845 :陸士長:2011/06/18(土) 21:22:12 ID:eW4IB1ds0
「へへへ、どうよ。野戦整備工廠に無理言って付けさせた擲弾筒の煙幕弾は?」
「はぁ……はぁ……はぁ、凄い……ですぅ」
運転席に突っ伏したガキンチョが、息を荒らげながら返事する。
車長もP-47に追い回されたのは精神に堪えたのか、冷や汗を拭いつつ煙草を口に銜える。
曹長はひっくり返った荷物を慌てて直し始め、ウスノロと呼ばれた少年兵は魔導銃の銃身を外して整備用の棒を押し込んでいた。
「でも、よくこんな場所があるって知っていましたね」
「ああ、前に此処を通った時、馬車を格納する場所があったのを思いだしてな。そこに滑り込ませたって訳よ」
「なるほど……」
埃っぽい倉庫の中は、壊れた樽や崩れた古い馬車などが置かれているだけだった。
それでも時折聞こえる飛行機の爆音や、遠くで鳴り響く砲声のみが彼らに聞こえた。
人々が去った後の廃墟自体は、酷く静かであった。
「よし、一息入れたら、車体を擬装して切り離した荷物を取りに行くぞ。もう半日近く遅れてるから急がないといけねぇ」
「栄光あるシホールアンル軍の補給部隊が、敵機に怯えて草か瓦礫を被って移動すると。
本国の娼館の娼婦達に聞かれたら笑われますなぁ。まるで浜辺に住む臆病な甲殻類みたいだって」
「あんまりそう言う事いうな曹長、国内省の士官殿に聞かれたら吊されるぞ? 最近の負け戦続きで連中殺気立ってるからな」
意外な程真顔でそう言うと、車長は煙草を携帯灰皿で揉み潰した。
数時間後、彼らは再び車体と荷車一杯の弾薬を牽引しながら前線へと移動していた。
半日前までは行動を共にしていて、空襲ではぐれた馬車編成の輜重部隊とは遂に合流できなかった。

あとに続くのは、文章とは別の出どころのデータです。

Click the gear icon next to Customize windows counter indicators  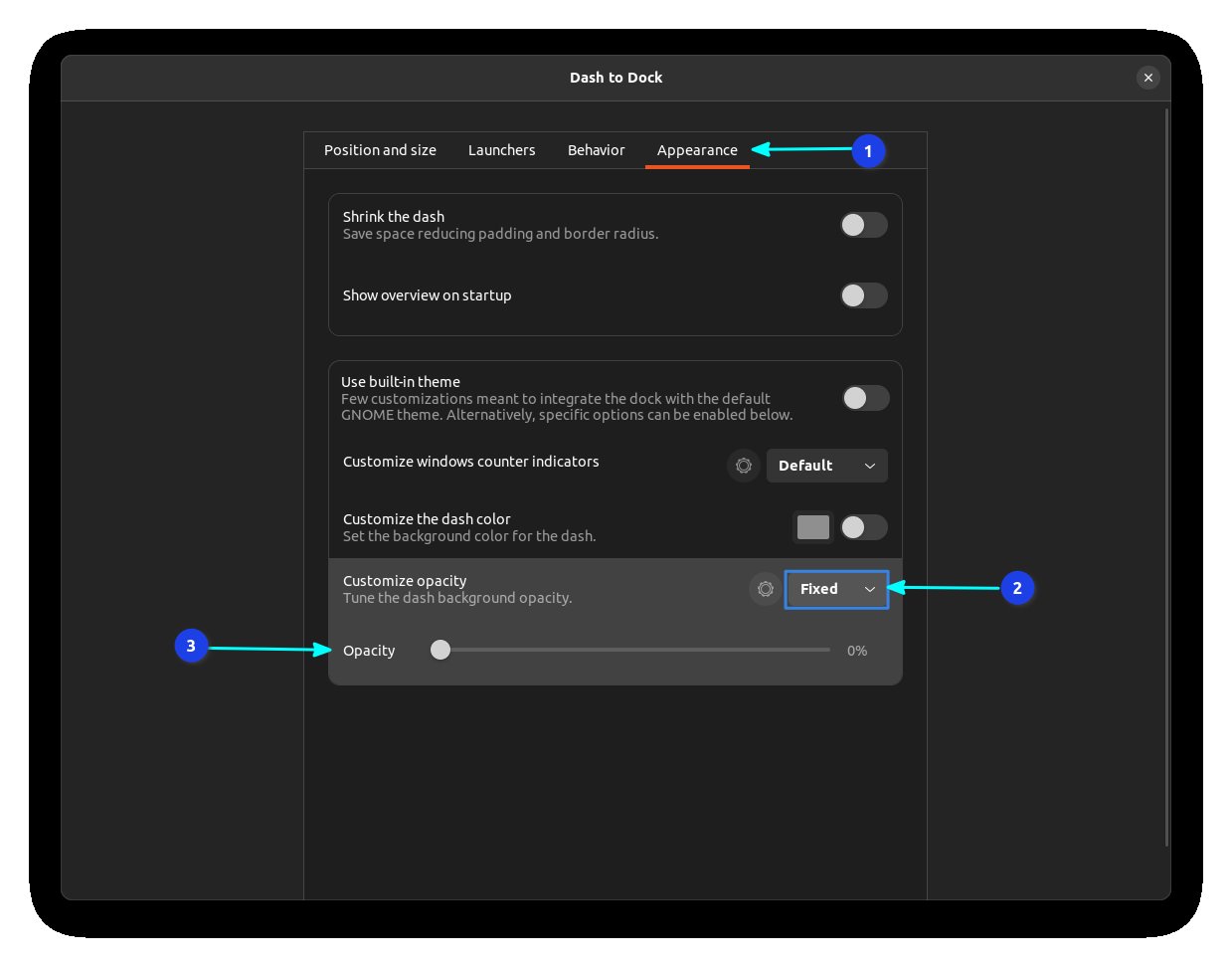[x=743, y=466]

(後から聞いた話では、集結地点の森がスーパーフォートレス軍団の焼夷弾攻撃により焼き払われ所有馬車の7割を喪失。
前線に向かった残りは臨時編成の守備隊に組み込まれ全滅したらしい)
「しっかし大したもんですねぇこいつは」
「全くだぜ。運転士のガキンチョと一緒にコイツを渡された時はどうなるかと思ったが……今じゃコイツから降りる気にならねぇな」
「は、はいっ、戦闘用のキリラルブスよりずっと運転し易いです。装甲が軽装甲なのと六脚で運動性が増しているからだと思います」
846 :陸士長:2011/06/18(土) 21:22:53 ID:eW4IB1ds0
牽引できる荷重を増やす事と車体の安定性を保つ為、この運搬用は頑強さと踏破力を重視した六脚となっている。
搭載できる魔法石も通常の戦闘型よりも多く、戦線と後方の間で立ち往生する心配はない。
この実験機を与えられて性能評価を任されてから一ヶ月経つ。
馬車で物資武器弾薬を輸送するより遙かに効率的だと車長は考えていた。
ただ、今後このキリラルブスが増産されるかと言えば……非常に怪しい。
いや、多分殆ど録に配備される事も無く試験止まりだろうと車長は考えていた。
答えは簡単であり、キリラルブスの車体が足りない、これに尽きるのである。
前線では毎日多数のキリラルブスが撃破、または損傷を受けている。
2つの戦線の両方で石甲旅団が保有するキリラルブスは定数割れを起こし始め、輸送されてくる増援や補充が追い着かない。
そんな戦闘用ゴーレムが足りない状態で、非戦闘用の輜重部隊にキルラルブスが回されたらどうなるか?
当然良い感情では迎えられない。事実彼らもキリラルブス乗り達に砲弾を届けに行った時、感謝はされたものの奇異の目で見られた。
シホールアンルは周辺諸国に比べて補給の概念は発達してたが、やはり輜重などの後方兵に対する戦闘部隊の上から目線というものはあった。
特にシホールアンル自慢の魔導技術を駆使して製造されたキリラルブス。これを操るのはゴーレム使いにとって栄誉である。
エリート意識の強い彼らからすれば、後方で『荷物を運んでればいい』輜重兵がキリラルブスを使うなど不相応だと言うのだろう。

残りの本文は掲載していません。